What you have to do
Only the lines from the start of the material through the line containing "Follow quote link" are to be extracted, exactly as they appear.
---------- Dataset
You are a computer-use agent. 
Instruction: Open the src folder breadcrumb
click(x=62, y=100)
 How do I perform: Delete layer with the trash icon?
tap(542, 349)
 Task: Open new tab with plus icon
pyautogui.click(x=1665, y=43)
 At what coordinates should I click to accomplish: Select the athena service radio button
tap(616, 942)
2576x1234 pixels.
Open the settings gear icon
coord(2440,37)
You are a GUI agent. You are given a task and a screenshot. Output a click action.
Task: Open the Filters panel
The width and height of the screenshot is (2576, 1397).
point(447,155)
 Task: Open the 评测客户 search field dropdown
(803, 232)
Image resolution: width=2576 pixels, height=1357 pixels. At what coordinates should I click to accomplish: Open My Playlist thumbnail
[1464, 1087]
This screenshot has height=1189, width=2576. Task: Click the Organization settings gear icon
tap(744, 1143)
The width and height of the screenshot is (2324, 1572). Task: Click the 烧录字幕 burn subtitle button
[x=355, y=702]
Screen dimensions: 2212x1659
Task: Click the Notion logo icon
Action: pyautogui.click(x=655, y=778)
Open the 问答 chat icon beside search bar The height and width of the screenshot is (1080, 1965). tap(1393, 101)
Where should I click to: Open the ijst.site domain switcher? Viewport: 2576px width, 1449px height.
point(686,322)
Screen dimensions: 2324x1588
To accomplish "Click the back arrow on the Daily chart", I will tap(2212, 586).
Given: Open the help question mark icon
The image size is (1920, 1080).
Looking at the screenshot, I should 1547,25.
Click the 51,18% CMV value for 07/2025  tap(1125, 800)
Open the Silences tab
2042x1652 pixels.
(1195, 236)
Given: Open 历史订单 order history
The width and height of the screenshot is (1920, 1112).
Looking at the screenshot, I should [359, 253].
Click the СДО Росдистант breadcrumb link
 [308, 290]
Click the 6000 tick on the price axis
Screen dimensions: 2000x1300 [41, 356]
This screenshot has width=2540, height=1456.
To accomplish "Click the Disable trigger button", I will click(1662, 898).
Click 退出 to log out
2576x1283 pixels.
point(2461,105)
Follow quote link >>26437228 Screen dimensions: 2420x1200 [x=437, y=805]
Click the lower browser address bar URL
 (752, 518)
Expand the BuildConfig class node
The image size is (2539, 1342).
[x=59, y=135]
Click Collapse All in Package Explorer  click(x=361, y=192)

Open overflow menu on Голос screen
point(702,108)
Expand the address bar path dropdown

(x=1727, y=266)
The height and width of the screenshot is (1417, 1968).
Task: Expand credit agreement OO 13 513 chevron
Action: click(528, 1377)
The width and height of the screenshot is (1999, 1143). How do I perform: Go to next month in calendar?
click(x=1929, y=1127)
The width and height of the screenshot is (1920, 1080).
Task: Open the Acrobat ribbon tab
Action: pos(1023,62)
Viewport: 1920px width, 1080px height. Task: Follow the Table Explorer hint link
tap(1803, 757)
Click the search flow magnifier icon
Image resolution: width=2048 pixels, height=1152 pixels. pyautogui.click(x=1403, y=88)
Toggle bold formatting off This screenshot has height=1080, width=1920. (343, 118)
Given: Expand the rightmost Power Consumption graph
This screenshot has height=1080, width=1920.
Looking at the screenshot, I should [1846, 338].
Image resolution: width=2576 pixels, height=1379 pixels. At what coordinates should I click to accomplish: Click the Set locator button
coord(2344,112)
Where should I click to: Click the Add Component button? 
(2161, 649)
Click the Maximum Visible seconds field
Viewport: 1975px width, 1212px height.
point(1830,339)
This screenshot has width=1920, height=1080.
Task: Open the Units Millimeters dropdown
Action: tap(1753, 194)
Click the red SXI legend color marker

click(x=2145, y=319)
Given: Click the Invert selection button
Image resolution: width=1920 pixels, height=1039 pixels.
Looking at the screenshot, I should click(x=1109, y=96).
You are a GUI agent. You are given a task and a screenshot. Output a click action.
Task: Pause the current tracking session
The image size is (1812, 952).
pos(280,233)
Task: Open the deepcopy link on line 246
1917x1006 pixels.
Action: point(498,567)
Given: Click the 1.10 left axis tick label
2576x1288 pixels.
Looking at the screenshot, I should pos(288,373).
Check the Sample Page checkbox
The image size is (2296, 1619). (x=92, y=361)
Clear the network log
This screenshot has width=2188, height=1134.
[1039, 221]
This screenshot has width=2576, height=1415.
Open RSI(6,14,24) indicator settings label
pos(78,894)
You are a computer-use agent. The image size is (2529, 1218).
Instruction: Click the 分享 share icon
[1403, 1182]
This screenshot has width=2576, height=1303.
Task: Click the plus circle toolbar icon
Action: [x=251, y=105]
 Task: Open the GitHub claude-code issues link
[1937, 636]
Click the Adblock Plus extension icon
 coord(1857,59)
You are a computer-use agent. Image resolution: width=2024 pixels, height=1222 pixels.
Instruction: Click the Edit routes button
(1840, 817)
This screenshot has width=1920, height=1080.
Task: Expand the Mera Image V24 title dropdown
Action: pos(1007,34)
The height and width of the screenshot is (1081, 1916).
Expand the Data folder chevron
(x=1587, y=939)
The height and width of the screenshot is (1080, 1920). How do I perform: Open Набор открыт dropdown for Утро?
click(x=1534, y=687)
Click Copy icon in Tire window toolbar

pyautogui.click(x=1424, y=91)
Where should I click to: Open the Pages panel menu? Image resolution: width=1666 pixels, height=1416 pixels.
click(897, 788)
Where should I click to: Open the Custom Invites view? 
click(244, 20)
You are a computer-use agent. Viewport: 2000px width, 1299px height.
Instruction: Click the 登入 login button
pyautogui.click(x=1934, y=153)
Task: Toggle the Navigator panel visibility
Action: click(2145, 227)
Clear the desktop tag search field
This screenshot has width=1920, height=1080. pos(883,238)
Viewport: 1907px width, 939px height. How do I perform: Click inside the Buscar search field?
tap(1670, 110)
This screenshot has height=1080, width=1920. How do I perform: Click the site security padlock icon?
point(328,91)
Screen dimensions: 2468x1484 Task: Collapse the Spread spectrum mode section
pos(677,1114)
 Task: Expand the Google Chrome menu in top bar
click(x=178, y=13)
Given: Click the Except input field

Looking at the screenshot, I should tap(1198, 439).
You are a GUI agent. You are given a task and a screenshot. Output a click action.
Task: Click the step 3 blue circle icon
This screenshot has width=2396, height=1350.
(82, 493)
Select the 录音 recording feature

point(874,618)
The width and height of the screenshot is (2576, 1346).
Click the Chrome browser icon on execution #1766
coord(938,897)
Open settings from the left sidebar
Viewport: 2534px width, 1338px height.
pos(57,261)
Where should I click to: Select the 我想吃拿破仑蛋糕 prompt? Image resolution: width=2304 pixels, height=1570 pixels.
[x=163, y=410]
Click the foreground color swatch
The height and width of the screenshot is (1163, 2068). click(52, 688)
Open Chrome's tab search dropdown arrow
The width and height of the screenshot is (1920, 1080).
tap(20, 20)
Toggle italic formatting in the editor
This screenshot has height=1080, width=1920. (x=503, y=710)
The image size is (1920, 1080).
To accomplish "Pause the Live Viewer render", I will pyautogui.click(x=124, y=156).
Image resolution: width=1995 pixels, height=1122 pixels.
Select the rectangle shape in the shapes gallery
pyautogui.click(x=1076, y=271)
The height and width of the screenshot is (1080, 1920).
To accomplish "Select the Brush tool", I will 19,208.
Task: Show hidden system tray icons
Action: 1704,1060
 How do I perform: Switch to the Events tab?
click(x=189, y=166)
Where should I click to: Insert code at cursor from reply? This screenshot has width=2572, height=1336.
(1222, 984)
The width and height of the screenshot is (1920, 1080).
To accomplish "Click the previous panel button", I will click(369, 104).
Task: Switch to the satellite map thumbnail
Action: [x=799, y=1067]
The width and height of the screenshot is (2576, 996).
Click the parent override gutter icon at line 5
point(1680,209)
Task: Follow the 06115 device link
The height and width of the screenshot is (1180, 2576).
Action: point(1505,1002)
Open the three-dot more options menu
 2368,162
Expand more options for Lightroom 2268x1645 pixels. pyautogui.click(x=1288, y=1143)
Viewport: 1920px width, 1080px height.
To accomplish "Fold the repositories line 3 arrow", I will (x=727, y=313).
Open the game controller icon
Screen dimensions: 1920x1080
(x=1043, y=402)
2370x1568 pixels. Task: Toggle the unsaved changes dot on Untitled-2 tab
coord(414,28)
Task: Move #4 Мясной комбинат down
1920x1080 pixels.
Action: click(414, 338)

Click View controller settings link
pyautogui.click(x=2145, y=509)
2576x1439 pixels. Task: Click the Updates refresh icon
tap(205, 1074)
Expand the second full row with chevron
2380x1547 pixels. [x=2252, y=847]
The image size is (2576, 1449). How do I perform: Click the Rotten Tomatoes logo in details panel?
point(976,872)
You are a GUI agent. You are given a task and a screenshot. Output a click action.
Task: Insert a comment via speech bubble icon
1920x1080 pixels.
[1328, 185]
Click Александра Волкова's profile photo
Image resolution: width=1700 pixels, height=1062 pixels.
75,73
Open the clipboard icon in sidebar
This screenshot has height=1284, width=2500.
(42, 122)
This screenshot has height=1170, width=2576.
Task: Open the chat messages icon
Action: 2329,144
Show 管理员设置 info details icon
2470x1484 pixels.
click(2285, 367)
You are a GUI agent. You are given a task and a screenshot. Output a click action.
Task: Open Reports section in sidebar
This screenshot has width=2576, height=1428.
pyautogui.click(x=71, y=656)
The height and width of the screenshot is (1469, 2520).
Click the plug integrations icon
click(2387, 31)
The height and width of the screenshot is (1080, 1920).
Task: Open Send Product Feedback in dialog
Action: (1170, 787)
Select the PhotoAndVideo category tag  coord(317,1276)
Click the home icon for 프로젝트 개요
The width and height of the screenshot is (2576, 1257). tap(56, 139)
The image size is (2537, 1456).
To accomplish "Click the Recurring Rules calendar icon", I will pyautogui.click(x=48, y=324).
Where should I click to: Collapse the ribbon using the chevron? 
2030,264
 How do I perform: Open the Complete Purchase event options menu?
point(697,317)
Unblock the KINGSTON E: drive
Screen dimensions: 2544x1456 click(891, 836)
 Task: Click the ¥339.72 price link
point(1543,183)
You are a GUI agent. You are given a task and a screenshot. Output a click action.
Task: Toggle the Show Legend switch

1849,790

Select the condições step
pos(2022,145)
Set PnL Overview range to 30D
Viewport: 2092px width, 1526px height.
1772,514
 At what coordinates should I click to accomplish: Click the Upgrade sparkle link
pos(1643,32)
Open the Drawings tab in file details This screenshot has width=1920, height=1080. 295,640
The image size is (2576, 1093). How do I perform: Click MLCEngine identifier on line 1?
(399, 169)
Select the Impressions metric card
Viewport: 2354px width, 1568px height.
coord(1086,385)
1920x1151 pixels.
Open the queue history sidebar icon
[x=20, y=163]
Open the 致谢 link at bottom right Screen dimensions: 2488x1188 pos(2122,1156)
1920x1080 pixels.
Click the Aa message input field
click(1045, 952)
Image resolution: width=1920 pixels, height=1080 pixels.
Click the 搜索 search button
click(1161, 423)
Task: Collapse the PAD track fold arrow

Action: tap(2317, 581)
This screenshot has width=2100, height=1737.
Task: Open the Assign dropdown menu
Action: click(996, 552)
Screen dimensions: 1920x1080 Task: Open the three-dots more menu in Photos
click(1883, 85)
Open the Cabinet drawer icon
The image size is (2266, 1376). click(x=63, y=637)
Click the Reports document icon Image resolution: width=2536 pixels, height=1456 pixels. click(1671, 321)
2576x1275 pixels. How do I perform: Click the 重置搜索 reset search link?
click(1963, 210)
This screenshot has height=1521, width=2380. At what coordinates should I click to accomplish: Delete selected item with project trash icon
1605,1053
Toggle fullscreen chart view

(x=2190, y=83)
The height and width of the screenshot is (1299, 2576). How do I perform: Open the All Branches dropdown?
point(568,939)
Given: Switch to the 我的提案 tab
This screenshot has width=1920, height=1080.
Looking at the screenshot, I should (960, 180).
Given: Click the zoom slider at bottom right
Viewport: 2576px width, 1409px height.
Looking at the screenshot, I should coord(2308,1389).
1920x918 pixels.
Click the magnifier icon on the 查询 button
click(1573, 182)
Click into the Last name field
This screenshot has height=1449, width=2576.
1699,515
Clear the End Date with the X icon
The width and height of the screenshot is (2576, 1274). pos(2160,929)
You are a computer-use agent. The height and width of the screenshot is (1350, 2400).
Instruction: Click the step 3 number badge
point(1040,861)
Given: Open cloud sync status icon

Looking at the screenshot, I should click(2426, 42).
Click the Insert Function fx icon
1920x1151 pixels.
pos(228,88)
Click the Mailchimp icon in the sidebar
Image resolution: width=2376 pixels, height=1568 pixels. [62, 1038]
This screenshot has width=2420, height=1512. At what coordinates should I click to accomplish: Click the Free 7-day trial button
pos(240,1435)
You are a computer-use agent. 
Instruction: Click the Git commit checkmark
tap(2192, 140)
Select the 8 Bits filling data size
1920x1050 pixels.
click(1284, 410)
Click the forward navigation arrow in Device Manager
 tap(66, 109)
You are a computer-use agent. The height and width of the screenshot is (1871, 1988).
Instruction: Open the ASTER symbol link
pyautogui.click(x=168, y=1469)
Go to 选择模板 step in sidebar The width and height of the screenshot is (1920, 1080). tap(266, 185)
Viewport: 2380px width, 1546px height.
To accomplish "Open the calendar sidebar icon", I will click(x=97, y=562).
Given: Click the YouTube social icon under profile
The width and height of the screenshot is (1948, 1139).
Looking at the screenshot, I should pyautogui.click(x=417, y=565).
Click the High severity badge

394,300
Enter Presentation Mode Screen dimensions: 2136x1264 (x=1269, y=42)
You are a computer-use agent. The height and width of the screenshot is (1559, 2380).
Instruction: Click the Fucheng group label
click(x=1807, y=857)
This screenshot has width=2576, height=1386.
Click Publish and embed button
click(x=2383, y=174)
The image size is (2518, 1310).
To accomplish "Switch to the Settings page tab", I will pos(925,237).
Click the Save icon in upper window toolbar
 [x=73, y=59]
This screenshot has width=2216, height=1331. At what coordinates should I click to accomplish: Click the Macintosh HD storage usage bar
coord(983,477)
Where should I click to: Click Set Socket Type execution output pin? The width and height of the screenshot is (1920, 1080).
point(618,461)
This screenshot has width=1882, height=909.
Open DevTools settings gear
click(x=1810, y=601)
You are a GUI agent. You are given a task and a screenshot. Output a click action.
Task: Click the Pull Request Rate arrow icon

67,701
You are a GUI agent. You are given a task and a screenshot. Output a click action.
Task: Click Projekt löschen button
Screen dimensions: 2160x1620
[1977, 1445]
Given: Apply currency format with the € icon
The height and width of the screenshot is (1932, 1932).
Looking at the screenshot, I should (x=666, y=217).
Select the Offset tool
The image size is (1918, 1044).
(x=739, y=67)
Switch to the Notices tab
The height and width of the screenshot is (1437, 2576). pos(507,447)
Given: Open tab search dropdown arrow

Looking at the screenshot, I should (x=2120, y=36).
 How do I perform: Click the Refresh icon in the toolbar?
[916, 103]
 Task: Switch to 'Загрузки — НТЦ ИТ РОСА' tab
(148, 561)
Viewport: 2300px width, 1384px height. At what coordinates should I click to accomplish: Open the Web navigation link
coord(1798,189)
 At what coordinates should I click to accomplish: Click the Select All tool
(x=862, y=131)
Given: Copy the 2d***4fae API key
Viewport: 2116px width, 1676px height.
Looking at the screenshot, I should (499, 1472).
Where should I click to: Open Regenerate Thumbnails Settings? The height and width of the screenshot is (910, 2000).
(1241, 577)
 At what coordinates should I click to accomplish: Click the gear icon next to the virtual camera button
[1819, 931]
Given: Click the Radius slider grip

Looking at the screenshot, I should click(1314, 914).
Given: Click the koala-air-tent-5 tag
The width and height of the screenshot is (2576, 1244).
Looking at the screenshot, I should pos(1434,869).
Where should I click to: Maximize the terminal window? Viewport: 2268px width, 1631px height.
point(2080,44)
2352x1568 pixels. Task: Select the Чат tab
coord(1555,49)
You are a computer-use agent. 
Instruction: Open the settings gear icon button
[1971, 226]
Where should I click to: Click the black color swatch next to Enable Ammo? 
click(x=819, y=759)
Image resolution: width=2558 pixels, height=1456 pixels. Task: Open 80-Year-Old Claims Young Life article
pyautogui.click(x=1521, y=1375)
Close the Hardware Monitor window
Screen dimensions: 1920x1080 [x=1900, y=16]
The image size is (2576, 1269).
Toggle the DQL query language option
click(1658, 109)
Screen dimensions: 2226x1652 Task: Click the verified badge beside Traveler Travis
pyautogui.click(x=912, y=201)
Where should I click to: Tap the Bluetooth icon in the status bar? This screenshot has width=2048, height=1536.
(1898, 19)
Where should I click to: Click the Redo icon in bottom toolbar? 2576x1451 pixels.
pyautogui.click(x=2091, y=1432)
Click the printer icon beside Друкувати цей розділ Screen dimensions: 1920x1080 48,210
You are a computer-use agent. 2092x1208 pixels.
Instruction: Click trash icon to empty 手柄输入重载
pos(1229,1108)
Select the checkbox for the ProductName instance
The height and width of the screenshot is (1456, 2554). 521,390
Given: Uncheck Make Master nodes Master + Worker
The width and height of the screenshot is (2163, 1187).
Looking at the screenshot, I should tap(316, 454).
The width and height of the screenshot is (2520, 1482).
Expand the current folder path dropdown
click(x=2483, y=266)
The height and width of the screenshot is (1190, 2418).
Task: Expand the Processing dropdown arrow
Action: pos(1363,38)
--------------------
Answer to the exercise
You are a computer-use agent. 
Instruction: Open the src folder breadcrumb
click(x=62, y=100)
 How do I perform: Delete layer with the trash icon?
tap(542, 349)
 Task: Open new tab with plus icon
pyautogui.click(x=1665, y=43)
 At what coordinates should I click to accomplish: Select the athena service radio button
tap(616, 942)
2576x1234 pixels.
Open the settings gear icon
coord(2440,37)
You are a GUI agent. You are given a task and a screenshot. Output a click action.
Task: Open the Filters panel
The width and height of the screenshot is (2576, 1397).
point(447,155)
 Task: Open the 评测客户 search field dropdown
(803, 232)
Image resolution: width=2576 pixels, height=1357 pixels. At what coordinates should I click to accomplish: Open My Playlist thumbnail
[1464, 1087]
This screenshot has height=1189, width=2576. Task: Click the Organization settings gear icon
tap(744, 1143)
The width and height of the screenshot is (2324, 1572). Task: Click the 烧录字幕 burn subtitle button
[x=355, y=702]
Screen dimensions: 2212x1659
Task: Click the Notion logo icon
Action: pyautogui.click(x=655, y=778)
Open the 问答 chat icon beside search bar The height and width of the screenshot is (1080, 1965). tap(1393, 101)
Where should I click to: Open the ijst.site domain switcher? Viewport: 2576px width, 1449px height.
point(686,322)
Screen dimensions: 2324x1588
To accomplish "Click the back arrow on the Daily chart", I will tap(2212, 586).
Given: Open the help question mark icon
The image size is (1920, 1080).
Looking at the screenshot, I should 1547,25.
Click the 51,18% CMV value for 07/2025  tap(1125, 800)
Open the Silences tab
2042x1652 pixels.
(1195, 236)
Given: Open 历史订单 order history
The width and height of the screenshot is (1920, 1112).
Looking at the screenshot, I should [359, 253].
Click the СДО Росдистант breadcrumb link
 [308, 290]
Click the 6000 tick on the price axis
Screen dimensions: 2000x1300 [41, 356]
This screenshot has width=2540, height=1456.
To accomplish "Click the Disable trigger button", I will click(1662, 898).
Click 退出 to log out
2576x1283 pixels.
point(2461,105)
Follow quote link >>26437228 Screen dimensions: 2420x1200 [x=437, y=805]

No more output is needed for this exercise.